======== Excerpt ========
Fwd: [Asterisk-Users] Prices of g729 codec

Sahil Gupta sgupta at voicevalley.com.au
Mon Jun 5 08:23:17 MST 2006


Hi,
I couldn't quite understand what was so wrong if someone was moving a bit 
of hardware around and requested key changes.  After all, the keys have 
been paid for and the registered person was requesting for the keys to be 
reset.

It was a while back... All good otherwise.

Regards,


Sahil Gupta
VoiceValley

On Mon, 5 Jun 2006, Jon Lewis wrote:

> On 6/3/06, Kevin P. Fleming <kpfleming at digium.com> wrote:
>> 
>> ----- Sahil Gupta <sgupta at voicevalley.com.au> wrote:
>>> We recently had around 60-80 licenses become useless because Digium
>>> refused to renew the keys on that.  That was a bit of money kissed
>>> goodbye.
>> 
>> Unless you had been clearly abusing the key licensing system, our
>> support department will never refuse to enable a new registration on
>> your license key(s). There is no 'renew the keys', though, since they
>> don't expire.
>
> I hope that's the actual official policy now.  There seems to have been some 
> internal conflict or communications failure at Digium a few months ago as to 
> whether or how many times a g729 license key can be reset.
>
> As a service provider (you could call us an Asterisk ASP), we regularly build 
> & host systems for customers, retire/upgrade systems, swap out hardware, add 
> interfaces, etc. which causes problems with the g729 licensing.
>
> In one attempt a few months ago to get a license reset, I was initially told 
> it was now policy that Digium would only reset the registration count once, 
> and after that, you were SOL (or forced to play MAC address changing games or 
> as someone else posted, try hacking around the license key code).
======== Data ========
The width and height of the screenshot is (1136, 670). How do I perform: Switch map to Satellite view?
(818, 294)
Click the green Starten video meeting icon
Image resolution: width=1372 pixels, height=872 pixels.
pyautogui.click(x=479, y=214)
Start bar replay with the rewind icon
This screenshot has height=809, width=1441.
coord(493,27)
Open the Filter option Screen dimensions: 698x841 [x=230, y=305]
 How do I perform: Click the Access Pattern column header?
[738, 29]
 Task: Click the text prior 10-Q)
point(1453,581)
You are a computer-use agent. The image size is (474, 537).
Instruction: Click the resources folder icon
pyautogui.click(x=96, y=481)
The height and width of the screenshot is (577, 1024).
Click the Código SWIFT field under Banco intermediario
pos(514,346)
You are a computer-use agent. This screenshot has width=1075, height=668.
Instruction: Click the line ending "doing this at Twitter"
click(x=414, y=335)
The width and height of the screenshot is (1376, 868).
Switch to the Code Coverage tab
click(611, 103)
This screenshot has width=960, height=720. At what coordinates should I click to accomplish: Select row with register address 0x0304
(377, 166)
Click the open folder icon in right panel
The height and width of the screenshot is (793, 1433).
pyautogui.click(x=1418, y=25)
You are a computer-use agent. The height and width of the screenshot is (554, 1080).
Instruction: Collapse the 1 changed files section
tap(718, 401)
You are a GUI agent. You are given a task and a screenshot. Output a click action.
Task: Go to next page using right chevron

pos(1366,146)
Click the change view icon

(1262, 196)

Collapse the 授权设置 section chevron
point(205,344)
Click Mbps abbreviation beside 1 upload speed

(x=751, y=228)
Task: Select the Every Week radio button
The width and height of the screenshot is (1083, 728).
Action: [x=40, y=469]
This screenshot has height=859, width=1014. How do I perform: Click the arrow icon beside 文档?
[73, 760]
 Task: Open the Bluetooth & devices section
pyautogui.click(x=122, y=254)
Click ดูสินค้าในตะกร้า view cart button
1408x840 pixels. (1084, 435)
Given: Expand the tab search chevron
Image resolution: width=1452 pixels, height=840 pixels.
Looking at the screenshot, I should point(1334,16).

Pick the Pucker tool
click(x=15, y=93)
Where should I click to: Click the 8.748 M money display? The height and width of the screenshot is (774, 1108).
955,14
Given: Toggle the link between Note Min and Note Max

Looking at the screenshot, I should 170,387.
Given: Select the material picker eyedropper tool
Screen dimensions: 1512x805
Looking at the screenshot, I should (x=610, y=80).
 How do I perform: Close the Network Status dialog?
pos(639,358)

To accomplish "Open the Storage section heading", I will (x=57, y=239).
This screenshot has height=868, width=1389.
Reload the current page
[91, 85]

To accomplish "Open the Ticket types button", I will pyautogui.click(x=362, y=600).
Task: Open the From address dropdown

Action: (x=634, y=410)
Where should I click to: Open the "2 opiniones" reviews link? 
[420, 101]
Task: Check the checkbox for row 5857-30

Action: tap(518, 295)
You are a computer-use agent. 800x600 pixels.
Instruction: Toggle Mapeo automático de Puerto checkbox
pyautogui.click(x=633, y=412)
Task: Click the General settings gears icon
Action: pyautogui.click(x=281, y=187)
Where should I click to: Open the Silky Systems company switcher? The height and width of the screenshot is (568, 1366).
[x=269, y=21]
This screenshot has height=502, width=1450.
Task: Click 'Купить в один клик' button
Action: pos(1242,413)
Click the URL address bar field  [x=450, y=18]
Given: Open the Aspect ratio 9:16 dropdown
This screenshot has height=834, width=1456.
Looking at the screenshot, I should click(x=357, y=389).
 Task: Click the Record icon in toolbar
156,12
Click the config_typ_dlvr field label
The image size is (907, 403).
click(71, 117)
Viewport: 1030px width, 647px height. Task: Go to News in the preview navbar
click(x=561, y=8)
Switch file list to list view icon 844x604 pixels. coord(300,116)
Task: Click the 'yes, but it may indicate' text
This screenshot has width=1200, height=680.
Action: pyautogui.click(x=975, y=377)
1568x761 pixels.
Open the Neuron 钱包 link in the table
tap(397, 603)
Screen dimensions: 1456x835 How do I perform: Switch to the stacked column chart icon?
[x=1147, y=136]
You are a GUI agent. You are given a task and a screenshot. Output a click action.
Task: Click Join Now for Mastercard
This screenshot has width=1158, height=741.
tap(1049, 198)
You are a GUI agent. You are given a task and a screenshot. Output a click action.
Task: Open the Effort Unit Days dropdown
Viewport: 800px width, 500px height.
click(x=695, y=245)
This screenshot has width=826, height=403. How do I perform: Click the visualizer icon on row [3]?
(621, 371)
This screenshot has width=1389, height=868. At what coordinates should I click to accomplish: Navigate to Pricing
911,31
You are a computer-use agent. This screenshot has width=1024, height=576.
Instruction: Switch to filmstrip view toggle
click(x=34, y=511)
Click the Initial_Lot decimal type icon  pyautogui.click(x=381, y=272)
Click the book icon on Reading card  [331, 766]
========
» The problem
Reproduce the mailing-list post starting at "Fwd: [Asterisk-Users] Prices" and ending at "All good otherwise.", replacing "hardware" with "equipment". Rely solely on the mailing-list post and nothing else.

» Written reply
Fwd: [Asterisk-Users] Prices of g729 codec

Sahil Gupta sgupta at voicevalley.com.au
Mon Jun 5 08:23:17 MST 2006


Hi,
I couldn't quite understand what was so wrong if someone was moving a bit 
of equipment around and requested key changes.  After all, the keys have 
been paid for and the registered person was requesting for the keys to be 
reset.

It was a while back... All good otherwise.